### Exercise instructions
How many lines in the listing below hold the word "computer"? Answer with the number only.
---*---
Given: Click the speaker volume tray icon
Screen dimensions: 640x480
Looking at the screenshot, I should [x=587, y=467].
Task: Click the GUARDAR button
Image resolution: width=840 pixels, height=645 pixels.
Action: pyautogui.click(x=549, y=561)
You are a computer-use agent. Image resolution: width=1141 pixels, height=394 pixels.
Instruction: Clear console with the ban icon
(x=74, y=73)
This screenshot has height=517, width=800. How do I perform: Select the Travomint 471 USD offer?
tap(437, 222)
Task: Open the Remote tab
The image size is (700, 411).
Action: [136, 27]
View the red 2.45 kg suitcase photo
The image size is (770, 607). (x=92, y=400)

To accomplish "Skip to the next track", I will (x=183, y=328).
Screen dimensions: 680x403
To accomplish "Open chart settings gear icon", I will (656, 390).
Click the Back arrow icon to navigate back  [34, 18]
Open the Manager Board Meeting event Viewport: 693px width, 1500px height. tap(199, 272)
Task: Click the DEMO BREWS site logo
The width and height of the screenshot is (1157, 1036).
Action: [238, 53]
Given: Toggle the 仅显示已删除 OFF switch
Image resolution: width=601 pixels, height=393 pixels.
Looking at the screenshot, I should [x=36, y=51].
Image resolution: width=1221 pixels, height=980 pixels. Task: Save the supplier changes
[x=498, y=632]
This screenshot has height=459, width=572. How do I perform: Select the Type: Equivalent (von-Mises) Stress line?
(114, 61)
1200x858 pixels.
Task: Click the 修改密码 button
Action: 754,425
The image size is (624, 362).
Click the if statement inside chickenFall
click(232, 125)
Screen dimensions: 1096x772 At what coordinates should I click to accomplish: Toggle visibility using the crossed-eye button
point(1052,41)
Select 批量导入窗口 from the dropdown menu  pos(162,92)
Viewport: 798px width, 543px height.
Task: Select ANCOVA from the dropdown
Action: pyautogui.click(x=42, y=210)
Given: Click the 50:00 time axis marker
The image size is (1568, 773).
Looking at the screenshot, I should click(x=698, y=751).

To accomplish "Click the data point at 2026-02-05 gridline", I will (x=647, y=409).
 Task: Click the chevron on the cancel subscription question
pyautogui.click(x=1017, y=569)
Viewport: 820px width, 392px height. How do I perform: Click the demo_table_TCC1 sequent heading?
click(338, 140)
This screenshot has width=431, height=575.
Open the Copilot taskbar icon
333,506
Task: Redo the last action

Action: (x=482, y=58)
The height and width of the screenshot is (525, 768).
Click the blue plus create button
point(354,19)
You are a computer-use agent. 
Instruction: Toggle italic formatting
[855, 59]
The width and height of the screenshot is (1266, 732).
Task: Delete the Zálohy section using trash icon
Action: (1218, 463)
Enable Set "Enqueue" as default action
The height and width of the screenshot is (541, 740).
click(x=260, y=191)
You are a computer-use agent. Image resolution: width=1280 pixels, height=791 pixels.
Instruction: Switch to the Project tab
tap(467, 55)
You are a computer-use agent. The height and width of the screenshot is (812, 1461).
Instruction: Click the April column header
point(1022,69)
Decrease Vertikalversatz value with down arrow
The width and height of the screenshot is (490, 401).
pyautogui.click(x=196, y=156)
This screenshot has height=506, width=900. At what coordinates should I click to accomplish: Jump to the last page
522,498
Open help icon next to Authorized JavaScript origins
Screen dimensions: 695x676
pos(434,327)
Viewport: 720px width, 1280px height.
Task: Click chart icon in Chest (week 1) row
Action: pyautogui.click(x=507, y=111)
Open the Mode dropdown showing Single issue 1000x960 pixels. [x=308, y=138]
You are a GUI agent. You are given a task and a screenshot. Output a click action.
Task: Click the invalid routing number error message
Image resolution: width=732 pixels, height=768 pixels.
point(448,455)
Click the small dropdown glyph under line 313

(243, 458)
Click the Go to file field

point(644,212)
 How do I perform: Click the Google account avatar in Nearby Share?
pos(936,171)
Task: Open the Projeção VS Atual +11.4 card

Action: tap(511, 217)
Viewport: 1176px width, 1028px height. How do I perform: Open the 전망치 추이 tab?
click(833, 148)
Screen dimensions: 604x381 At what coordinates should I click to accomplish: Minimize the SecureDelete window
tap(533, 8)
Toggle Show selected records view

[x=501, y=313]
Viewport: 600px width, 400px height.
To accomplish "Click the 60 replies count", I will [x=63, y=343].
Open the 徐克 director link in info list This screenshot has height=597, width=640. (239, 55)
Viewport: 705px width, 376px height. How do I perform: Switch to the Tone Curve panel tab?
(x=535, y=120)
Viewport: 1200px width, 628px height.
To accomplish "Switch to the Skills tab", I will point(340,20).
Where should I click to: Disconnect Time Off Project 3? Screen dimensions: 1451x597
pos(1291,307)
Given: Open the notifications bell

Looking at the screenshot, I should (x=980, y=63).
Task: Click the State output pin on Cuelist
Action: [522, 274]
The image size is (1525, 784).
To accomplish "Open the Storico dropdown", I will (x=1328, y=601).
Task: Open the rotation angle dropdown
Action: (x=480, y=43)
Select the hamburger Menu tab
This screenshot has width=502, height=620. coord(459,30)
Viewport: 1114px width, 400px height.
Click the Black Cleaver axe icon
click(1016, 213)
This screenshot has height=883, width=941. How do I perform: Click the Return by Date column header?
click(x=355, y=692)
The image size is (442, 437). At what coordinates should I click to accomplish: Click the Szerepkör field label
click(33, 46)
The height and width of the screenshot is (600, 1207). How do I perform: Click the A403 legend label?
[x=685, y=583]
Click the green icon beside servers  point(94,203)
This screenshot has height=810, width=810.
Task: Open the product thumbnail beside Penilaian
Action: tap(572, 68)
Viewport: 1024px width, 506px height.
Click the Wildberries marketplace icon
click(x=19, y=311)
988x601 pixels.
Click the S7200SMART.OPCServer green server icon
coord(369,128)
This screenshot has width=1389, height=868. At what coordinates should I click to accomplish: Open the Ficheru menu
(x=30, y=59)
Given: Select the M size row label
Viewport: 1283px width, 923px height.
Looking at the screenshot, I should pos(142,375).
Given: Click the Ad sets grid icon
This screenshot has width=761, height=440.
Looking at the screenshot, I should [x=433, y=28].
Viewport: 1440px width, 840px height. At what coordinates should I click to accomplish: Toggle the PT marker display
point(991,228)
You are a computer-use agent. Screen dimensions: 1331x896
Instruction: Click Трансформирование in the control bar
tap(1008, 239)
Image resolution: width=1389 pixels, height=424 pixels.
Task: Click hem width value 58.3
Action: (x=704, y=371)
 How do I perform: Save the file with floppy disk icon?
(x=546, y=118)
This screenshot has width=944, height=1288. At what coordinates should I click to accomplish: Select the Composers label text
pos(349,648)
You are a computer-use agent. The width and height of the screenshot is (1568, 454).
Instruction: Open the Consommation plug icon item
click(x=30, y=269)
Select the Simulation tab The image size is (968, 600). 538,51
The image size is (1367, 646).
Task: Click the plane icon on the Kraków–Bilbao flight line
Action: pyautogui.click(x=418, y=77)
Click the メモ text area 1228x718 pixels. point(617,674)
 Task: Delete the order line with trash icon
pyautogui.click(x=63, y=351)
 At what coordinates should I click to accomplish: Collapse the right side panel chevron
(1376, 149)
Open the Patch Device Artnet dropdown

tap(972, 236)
---*---
### Answer space
6